The little video of a ropers’ saddle coming apart in the short round of Heartland #10 generated a half million views in little over 48 hours. It was pretty interesting thumbing through the hundreds of comments. Most viewers were just curious about a disaster and some wishing to express their knowledge of the saddle business.


But what struck me was the number of comments concerning the flag. Obviously the steer hit the end of the rope and front of the saddle comes off , but yet there were at least a dozen comments like, “did he drop the flag”,  “he was straight should have got a flag”, etc, etc. you get the drift. And basically we have contractors that hear that stuff every weekend when something goes wrong, and someone will go to yelling, “ he dropped the flag, he dropped the flag”. That’s to be expected as spectators don’t know the rules very well. I guess a lot of new or inexperienced ropers just don’t realize why a flagger can demand an inspection and can flag a team out after the run is over.


In the mid-1980’s I was producing a big benefit roping and had hired one of the top flaggers in the country to flag it and just so happens that there was an incident on the high call team. The heeler was an older man using a heel rope that was completely wore out. When he heeled the steer the curl came over his rope and wrapped around his rope clamping the loop off. Just as the header faced, the flagger dropped the flag, and the heel rope came loose and slipped off the feet. Immediately the flagger flagged this team out, and just as immediate their friends started screaming, “you dropped the flag”, “you dropped the flag”. The ropers came running toward the flagger.


Before they could say anything the flagger said,” the rule book says the animal shall be secure between the horses, and he obviously was not, and I did not clear the run. If I don’t clear the run, then I can flag you out, just like flagging out an illegal head catch.”  They had their say, but the flagger knew the rule and won the debate. Most flaggers use the term “clears”, some rulebooks say “ passes the catch”. Nevertheless, most of you know what they are talking about.

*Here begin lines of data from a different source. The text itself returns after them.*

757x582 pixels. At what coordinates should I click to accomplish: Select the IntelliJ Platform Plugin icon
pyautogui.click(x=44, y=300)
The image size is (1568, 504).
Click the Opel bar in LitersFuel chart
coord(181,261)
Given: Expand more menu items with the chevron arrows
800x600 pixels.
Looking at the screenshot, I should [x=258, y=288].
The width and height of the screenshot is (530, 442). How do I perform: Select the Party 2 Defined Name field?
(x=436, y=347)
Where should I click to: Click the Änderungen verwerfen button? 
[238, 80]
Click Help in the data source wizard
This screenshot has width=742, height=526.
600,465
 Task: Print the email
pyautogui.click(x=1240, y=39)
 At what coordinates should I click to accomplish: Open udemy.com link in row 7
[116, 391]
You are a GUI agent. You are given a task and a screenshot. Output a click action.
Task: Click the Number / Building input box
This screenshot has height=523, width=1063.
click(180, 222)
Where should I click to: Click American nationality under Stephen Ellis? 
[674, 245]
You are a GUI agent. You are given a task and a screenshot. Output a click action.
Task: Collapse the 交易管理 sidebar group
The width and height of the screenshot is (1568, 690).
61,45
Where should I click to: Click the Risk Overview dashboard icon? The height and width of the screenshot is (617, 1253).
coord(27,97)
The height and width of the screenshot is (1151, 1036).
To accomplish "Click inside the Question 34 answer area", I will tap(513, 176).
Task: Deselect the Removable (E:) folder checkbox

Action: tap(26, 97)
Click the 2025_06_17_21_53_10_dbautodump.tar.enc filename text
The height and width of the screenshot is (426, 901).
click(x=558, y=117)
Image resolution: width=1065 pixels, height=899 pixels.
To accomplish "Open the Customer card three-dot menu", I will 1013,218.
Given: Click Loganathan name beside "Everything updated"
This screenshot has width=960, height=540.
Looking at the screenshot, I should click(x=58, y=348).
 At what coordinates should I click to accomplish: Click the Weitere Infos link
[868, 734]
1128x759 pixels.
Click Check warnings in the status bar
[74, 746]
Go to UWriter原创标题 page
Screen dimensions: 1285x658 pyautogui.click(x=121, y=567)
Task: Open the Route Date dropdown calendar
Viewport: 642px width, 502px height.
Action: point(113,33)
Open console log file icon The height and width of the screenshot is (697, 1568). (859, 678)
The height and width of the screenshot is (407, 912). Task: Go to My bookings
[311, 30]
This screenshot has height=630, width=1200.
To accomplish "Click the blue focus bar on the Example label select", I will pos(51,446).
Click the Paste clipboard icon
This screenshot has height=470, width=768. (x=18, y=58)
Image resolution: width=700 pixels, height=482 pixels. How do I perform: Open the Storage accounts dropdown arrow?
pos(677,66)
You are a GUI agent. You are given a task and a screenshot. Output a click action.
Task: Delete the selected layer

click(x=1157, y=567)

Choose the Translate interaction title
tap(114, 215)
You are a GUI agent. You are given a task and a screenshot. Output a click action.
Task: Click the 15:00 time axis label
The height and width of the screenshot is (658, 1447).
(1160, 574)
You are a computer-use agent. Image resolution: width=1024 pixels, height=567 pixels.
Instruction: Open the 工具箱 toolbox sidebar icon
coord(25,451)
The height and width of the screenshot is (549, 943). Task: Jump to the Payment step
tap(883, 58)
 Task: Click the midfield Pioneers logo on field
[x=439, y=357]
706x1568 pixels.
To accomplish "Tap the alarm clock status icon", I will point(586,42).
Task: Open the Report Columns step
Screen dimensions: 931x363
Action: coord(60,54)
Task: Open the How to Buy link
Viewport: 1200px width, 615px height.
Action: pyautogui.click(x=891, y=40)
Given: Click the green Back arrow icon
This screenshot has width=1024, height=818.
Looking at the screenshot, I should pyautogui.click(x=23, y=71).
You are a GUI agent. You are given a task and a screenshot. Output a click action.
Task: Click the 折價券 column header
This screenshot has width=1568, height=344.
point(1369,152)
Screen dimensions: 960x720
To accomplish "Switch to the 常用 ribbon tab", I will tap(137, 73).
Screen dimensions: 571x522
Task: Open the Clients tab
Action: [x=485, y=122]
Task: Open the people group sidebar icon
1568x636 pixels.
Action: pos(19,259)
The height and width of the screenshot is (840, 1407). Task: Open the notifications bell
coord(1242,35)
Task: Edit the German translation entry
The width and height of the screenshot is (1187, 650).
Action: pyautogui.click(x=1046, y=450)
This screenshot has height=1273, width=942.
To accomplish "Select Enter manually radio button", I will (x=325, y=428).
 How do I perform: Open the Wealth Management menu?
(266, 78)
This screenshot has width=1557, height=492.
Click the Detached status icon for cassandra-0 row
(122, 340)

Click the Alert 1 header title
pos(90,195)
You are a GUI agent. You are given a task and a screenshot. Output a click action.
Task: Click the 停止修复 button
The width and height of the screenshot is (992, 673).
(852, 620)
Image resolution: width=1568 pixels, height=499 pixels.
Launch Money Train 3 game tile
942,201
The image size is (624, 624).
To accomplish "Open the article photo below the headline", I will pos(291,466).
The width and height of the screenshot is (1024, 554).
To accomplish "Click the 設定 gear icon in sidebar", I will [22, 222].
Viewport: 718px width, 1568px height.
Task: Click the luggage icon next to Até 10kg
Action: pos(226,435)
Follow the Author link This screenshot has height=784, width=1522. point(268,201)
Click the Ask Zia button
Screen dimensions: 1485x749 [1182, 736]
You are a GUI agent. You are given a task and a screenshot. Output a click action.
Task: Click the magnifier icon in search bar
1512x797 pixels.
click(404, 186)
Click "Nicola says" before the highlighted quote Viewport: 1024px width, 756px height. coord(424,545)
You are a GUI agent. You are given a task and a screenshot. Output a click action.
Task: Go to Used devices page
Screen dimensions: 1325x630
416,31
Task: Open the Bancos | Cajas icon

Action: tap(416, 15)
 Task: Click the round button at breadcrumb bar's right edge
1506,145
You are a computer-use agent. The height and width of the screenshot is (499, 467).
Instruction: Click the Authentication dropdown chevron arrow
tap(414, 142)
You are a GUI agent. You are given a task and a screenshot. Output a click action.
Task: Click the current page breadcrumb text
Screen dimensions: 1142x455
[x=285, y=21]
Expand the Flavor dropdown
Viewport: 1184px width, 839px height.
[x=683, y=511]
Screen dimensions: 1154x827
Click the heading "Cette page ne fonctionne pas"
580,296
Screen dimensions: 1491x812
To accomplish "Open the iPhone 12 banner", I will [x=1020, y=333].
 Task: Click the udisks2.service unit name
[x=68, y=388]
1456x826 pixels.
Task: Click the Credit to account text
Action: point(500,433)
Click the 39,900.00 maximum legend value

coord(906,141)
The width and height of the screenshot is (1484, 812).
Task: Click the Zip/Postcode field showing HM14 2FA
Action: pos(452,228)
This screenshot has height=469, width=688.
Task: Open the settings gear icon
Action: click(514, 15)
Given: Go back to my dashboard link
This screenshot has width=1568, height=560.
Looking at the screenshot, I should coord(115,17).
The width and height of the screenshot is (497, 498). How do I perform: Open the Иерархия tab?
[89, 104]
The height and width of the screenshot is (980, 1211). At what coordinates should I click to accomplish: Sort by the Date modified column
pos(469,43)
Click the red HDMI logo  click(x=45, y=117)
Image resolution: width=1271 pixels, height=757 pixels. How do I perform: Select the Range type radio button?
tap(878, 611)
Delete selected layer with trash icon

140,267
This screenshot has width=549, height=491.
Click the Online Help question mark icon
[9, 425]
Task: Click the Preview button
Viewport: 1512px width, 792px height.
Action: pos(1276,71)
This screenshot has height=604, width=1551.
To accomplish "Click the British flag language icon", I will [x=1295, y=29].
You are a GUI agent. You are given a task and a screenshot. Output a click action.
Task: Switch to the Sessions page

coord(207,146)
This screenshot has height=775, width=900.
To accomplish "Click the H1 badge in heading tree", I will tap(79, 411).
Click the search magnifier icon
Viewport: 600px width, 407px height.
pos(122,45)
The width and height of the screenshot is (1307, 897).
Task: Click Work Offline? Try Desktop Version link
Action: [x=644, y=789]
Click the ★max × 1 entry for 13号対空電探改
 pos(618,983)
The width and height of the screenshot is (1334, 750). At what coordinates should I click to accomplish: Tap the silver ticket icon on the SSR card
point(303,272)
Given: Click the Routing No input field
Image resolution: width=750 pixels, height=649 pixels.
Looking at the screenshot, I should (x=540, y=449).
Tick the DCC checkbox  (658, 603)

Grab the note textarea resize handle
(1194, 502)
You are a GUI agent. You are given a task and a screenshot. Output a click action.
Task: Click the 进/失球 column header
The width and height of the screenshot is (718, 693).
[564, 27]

Flaggers are gonna get caught on split second decisions, and when one of these mechanical tie-ons break after the flag drops, or a heeler pops a dally off their horn simultaneously with flag dropping, or any of the other two dozen situations, We always tell our flaggers don’t get in a hurry to clear a run. How many times a bad flag in the short round could be corrected if the flagger understood that rule. I hate it when I see a flagger make a mistake on a flag and then quickly clears it, that flagger is essentially making two mistakes on the same run.


One of these days when one of these situations occurs and the crowd starts yelling “ he dropped the flag, he dropped the flag”,  it would be great to hear someone screaming from the stands, “ he didn’t clear it, he didn’t clear it!”.